Carrell and West estimate that the effects of instructors on performance in the follow-on class is as large as the effects on the class they’re teaching. This seems hard to believe, and it seems central enough to their story that I don’t know what to think about everything else in the paper.

At Education Sector, Forrest Hinton expresses strong reservations about the conclusions and the methods:

If you’re like me, you are utterly perplexed by a system that would mostly determine the quality of a Calculus I instructor by students’ performance in a Calculus II or aeronautical engineering course taught by a different instructor, while discounting students’ mastery of Calculus I concepts.

The trouble with complex value-added models, like the one used in this report, is that the number of people who have the technical skills necessary to participate in the debate and critique process is very limited—mostly to academics themselves, who have their own special interests.

Jeff Ely, Northwestern professor of economics, objects to the authors’ interpretation of their results:

I don’t see any way the authors have ruled out the following equally plausible explanation for the statistical findings.  First, students are targeting a GPA.  If I am an outstanding teacher and they do unusually well in my class they don’t need to spend as much effort in their next class as those who had lousy teachers, did poorly this time around, and have some catching up to do next time.  Second, students recognize when they are being taught by an outstanding teacher and they give him good evaluations.

● REQUIREMENT 1
List every person named in the passage about judging instructors by students' later grades.
● REQUIREMENT 2
Write the next part of the passage about judging instructors by students' later grades, picking up after its final sentence.

● MATERIAL SUPPLIED
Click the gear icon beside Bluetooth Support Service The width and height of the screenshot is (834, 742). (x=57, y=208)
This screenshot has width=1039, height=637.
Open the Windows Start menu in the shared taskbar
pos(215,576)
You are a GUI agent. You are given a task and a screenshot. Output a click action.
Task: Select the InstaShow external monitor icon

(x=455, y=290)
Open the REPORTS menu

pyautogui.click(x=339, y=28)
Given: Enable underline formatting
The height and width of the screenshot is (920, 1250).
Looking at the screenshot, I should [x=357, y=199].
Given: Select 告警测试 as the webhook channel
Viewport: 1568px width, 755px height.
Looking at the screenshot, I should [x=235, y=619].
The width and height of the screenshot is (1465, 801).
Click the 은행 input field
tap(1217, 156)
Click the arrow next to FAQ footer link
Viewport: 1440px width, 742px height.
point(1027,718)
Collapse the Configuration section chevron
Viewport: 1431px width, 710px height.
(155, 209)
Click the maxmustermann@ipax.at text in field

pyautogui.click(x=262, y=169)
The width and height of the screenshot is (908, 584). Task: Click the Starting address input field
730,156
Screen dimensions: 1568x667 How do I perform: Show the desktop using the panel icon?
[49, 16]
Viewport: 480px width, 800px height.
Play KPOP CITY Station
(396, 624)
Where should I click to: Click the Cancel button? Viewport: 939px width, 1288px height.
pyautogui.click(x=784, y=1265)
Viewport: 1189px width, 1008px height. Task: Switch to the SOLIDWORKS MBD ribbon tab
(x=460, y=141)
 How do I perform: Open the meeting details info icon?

● YOUR RESPONSE 1
Carrell, West, Forrest Hinton, Jeff Ely

● YOUR RESPONSE 2
In agreement, Ed Dolan, an economist who was also for ten years “a teacher and administrator in a graduate business program that did not have tenure,” comments on Jeff Ely’s blog:

I reject the hypothesis that students give high evaluations to instructors who dumb down their courses, teach to the test, grade high, and joke a lot in class. On the contrary, they resent such teachers because they are not getting their money’s worth. I observed a positive correlation between overall evaluation scores and a key evaluation-form item that indicated that the course required more work than average. Informal conversations with students known to be serious tended to confirm the formal evaluation scores.

Re-direct:

Dean Eckles, PhD candidate at Stanford’s CHIMe lab offers this response to Andrew Gelman’s blog post (linked above):

Students like doing well on tests etc. This happens when the teacher is either easier (either through making evaluations easier or teaching more directly to the test) or more effective.

Conditioning on this outcome, is conditioning on a collider that introduces a negative dependence between teacher quality and other factors affecting student satisfaction (e.g., how easy they are).

From Jeff Ely’s blog, a comment by Brian Moore raises this critical question:

“Second, students recognize when they are being taught by an outstanding teacher and they give him good evaluations.”

Do we know this for sure? Perhaps they know when they have an outstanding teacher, but by definition, those are relatively few.

Closing thoughts:

These discussions raise many key questions, namely:

  • how to measure good teaching;
  • tensions between short-term and long-term assessment and evaluation[1];
  • how well students’ grades measure learning, and how grades impact their perception of learning;
  • the relationship between learning, motivation, and affect (satisfaction);
  • but perhaps most deeply, the question of student metacognition.

The anecdotal comments others have provided about how students respond on evaluations are more fairly couched in the terms “some students.” Given the considerable variability among students, interpreting student evaluations needs to account for those individual differences in teasing out the actual teaching and learning that underlie self-reported perceptions. Buried within those evaluations may be a valuable signal masked by a lot of noise– or more problematically, multiple signals that cancel and drown each other out.

[1] For example, see this review of research demonstrating that training which produces better short-term performance can produce worse long-term learning:
Schmidt, R.A., & Bjork, R.A. (1992). New conceptualizations of practice: Common principles in three paradigms suggest new concepts for training. Psychological Science, 3, 207-217.